Scène de la vie quotiduenne à Atrani
Ripley est en noir et blanc. Le noir et blanc d’Hitchcock était imposé par la technique télévisuelle de l’époque, recourir au noir et blanc à la fin du premier quart du XXIe siècle, est une affirmation esthétique. J’aurais instinctivement applaudi à ce choix, tant la défense du noir et blanc me tient à coeur. Mais ce noir et blanc là, celui du chef opérateur Robert Elswit, n’est pas celui d’Hitchcock. Pour en donner une idée, on pourrait feuilleter quelques magazines de mode chics, où l’on trouve de ces images très contrastées, voire dramatisées, mais lisses, avec une grande profondeur de champ, vraie ou fausse, des angles excessifs et parfois des effets de filtrage pour assombrir les ciels. Le décor est l’écrin du personnage, mais aussi son révélateur. Il en exprime les états d’âme, il le dissimule parfois ou le réduit à un accessoire. Le lisse des gris de l’image est le lisse du visage indéchiffrable de Tom Ripley.
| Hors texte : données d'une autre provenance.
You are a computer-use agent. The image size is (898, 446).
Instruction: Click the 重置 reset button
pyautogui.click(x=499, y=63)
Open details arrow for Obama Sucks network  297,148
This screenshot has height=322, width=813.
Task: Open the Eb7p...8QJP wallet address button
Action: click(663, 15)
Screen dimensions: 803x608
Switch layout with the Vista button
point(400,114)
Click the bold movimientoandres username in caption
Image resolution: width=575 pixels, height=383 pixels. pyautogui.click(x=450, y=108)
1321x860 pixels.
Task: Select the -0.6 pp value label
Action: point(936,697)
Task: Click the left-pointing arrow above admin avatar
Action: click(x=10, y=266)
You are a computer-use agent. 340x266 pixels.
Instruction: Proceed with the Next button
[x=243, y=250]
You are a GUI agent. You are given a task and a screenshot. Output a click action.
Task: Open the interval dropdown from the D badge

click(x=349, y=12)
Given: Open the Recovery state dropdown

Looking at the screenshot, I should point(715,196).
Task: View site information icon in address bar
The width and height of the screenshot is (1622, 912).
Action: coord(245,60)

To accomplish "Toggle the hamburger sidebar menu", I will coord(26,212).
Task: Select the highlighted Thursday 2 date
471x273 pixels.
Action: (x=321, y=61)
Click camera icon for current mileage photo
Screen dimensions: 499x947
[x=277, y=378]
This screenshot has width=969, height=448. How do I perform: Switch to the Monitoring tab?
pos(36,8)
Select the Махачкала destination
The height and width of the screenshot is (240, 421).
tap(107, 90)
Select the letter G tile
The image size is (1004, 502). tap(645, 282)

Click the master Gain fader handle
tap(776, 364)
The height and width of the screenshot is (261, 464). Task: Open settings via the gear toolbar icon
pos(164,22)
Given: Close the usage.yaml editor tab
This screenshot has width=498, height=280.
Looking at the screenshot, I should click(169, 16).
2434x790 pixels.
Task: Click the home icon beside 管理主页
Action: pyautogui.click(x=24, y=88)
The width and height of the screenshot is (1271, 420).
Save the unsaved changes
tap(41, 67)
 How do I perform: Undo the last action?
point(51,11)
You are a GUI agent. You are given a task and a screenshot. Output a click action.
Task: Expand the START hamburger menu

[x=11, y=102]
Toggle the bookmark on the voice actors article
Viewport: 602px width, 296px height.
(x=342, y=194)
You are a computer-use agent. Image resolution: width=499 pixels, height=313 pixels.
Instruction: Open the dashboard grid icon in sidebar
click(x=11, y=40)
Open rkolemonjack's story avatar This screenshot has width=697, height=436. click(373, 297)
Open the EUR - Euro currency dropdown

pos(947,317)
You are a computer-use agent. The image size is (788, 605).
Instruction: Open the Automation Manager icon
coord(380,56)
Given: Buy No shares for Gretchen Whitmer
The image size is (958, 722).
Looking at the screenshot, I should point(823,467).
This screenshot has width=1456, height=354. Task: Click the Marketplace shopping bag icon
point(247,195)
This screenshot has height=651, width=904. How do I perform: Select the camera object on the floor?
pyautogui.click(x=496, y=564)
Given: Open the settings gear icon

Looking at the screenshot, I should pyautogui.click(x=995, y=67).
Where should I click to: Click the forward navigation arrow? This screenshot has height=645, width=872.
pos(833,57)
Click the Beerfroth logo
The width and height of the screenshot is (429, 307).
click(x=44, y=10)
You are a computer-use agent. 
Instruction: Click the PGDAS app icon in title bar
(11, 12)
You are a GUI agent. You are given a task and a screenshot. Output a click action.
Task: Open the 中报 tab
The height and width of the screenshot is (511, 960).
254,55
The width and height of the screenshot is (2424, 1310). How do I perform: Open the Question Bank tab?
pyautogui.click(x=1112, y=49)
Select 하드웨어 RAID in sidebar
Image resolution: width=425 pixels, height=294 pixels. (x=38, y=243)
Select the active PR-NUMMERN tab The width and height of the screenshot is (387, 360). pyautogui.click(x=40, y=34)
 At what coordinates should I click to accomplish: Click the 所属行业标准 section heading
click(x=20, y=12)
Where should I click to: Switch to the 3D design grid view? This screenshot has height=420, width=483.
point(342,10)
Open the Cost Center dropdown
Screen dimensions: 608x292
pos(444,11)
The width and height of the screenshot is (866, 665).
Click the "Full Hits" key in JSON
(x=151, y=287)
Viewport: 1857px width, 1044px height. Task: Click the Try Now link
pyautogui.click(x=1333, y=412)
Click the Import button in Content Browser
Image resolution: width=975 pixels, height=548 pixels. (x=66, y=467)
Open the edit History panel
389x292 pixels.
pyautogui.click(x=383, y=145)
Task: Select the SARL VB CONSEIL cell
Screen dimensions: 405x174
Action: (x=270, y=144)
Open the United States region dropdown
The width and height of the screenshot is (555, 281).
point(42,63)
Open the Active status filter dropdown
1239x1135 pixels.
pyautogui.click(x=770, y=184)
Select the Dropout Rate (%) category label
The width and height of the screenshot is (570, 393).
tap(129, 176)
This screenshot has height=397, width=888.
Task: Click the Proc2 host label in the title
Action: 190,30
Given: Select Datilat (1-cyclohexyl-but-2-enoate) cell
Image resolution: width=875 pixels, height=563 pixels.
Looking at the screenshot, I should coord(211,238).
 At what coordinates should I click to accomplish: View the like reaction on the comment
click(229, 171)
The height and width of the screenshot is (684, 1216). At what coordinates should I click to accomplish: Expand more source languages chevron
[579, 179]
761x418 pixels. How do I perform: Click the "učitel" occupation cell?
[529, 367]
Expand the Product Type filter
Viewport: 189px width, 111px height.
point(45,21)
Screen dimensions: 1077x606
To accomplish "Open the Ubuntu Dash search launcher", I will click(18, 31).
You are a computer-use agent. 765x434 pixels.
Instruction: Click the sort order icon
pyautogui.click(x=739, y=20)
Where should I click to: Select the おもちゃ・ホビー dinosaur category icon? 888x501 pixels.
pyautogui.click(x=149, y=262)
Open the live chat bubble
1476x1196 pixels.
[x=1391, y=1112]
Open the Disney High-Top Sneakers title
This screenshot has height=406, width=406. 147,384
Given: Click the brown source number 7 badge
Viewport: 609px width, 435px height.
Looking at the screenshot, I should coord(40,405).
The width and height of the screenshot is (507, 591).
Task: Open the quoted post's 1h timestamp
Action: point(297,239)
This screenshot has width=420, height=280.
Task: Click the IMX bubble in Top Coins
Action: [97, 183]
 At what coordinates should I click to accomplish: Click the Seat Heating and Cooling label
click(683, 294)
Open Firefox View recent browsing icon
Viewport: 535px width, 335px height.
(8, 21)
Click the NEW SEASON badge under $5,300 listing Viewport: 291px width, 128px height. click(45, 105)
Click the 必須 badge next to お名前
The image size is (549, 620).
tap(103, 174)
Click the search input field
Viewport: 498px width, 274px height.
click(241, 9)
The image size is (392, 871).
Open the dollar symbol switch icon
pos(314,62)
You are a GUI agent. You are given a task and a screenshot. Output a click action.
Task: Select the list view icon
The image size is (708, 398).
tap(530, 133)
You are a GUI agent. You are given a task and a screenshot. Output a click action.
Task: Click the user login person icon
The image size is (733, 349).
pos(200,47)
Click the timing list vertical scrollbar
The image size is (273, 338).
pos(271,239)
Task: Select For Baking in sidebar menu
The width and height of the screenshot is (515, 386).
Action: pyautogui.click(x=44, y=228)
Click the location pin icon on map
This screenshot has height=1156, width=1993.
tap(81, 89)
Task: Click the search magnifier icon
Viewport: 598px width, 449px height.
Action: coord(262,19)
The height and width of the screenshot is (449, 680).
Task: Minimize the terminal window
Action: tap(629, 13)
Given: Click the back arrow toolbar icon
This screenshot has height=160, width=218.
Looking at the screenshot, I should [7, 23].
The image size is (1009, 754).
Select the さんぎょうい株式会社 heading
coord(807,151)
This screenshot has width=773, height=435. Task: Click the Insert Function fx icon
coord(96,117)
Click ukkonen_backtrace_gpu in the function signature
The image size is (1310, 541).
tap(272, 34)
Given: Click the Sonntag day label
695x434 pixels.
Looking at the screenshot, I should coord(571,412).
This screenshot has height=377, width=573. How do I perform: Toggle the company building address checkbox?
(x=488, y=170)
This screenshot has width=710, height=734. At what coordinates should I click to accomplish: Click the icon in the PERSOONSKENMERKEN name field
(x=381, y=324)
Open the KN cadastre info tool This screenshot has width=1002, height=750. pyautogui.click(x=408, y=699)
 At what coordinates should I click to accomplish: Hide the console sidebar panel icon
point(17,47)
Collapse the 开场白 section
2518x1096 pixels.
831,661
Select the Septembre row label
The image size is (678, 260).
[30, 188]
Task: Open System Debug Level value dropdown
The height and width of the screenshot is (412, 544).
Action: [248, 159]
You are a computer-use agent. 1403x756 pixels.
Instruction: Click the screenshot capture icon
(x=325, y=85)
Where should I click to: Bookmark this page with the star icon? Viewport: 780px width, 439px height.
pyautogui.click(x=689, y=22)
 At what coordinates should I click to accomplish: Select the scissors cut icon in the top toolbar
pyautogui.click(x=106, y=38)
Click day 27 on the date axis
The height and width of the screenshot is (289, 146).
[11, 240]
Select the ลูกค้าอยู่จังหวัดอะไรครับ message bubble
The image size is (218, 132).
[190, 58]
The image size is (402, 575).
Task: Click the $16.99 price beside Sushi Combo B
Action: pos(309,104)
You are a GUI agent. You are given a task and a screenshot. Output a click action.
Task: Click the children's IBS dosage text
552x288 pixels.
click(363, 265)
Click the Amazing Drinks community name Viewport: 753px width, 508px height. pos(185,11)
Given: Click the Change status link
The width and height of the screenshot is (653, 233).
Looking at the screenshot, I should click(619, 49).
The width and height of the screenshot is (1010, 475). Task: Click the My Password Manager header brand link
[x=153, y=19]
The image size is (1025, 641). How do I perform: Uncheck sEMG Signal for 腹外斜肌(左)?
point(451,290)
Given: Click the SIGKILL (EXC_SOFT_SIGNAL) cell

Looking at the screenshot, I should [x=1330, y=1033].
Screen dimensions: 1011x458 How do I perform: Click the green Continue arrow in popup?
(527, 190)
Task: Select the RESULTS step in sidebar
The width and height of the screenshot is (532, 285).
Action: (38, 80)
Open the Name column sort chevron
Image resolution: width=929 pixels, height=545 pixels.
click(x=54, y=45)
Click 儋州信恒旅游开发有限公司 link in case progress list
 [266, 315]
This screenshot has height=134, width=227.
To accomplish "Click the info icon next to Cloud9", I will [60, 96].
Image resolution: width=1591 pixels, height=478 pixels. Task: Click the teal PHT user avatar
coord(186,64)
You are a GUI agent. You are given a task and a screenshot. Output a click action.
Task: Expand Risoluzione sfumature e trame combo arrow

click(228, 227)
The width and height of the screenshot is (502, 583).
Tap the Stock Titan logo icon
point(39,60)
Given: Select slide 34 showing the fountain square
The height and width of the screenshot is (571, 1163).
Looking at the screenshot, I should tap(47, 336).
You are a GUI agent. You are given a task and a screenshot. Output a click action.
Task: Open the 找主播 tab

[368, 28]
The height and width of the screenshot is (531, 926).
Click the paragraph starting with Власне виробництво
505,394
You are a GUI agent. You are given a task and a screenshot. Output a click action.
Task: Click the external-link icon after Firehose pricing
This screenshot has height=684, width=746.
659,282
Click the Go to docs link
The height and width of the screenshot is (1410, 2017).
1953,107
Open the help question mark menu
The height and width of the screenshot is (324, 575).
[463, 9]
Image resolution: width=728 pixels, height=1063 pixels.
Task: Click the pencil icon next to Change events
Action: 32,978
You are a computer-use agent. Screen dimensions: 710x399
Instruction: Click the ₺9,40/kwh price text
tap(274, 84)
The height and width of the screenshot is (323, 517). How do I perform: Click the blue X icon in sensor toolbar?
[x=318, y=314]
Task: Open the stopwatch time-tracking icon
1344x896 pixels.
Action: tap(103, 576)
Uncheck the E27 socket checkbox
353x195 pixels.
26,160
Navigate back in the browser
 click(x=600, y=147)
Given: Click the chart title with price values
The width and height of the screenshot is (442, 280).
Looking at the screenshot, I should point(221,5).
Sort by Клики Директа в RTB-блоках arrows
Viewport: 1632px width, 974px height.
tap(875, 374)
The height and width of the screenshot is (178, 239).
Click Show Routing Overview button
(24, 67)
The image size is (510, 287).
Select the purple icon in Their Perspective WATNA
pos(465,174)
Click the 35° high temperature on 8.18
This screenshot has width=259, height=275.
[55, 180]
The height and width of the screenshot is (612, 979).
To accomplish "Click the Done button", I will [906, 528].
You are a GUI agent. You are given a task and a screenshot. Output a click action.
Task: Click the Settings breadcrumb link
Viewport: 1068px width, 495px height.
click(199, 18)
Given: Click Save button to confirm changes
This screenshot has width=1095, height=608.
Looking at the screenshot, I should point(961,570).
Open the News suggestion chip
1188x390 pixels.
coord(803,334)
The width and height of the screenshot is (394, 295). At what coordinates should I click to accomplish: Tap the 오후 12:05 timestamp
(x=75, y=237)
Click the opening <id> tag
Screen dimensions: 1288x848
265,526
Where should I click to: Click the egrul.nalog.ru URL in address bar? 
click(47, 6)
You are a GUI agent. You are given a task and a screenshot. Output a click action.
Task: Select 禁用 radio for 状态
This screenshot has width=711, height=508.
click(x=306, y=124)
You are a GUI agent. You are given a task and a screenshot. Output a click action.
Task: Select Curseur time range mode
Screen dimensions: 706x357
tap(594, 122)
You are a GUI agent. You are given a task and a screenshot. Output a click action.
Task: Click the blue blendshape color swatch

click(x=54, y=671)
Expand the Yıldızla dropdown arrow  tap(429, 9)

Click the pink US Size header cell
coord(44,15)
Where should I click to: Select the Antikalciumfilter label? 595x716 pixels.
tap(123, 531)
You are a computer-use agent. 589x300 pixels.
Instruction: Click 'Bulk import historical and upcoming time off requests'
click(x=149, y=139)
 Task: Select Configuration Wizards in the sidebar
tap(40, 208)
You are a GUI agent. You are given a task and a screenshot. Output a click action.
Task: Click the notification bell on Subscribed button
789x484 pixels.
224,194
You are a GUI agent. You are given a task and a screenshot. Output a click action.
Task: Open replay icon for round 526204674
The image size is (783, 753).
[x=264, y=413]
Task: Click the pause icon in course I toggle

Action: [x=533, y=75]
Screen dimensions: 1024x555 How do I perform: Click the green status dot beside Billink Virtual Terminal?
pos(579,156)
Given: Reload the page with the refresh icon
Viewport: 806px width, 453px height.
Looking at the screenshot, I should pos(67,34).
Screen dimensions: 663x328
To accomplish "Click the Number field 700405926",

Les cadres sont strictement fixes, les acteurs tiennent leur pose, sans mouvement inutile. Le temps est suspendu.
Tom Ripley (Andrew Scott) dans la villa de Dikie, à Atrani.
Le premier réflexe est de détester ce style esthétisant, à mille lieues de toute authenticité, de tout mouvement, de toute expression de la vie réelle. Jamais la perception n’est aussi fixe ni se complaît dans une immobilité aussi marmoréenne. Etrangement, pourtant, arrive un moment où nous nous accordons à la langueur dans laquelle baignent les choses et les êtres.
Le projet visuel et narratif de Ripley nous est exposé clairement par des références répétées au Caravage. C’est son ami Dickie Greenleaf, un très mauvais peintre amateur, qui fait découvrir les peintures du Caravage à Tom Ripley, son nouvel ami, notamment son David et Goliath et La Madone des palfreniers. Du premier, il nous est dit que le jeune homme et la tête d’homme mûr qu’il tient par les cheveux montrent le même individu mais à des âges différents. David semble avoir décapité celui qu’il deviendra. Du second, nous voyons le pied de Jésus enfant écrasant la tête du serpent. Une métaphore d’un autre serpent, celui qui est entré dans la vie de Dickie et de Marge, un certain Tom Ripley. Mais Michelangelo de Caravaggio, s’il est l’égal de Michelangelo Buonarroti, notre Michel Ange, est aussi le meurtrier d’un gentilhomme. Ce crime né d’une rixe le contraignit fuir Rome et, sous peine de décapitation, de se tenir à distance de la Justice des Etats du pape. Ses toiles aux violents contrastes de lumière et d’ombre, où les personnages s’extraient de la noirceur du décor et dont une vive lumière capte les traits et les gestes, ne sont pas étrangers à l’esthétique de la série. Sur un autre plan, elles ont toutes les qualités pour fasciner ce maître de l’ombre et de la lumière qu’est Tom Ripley.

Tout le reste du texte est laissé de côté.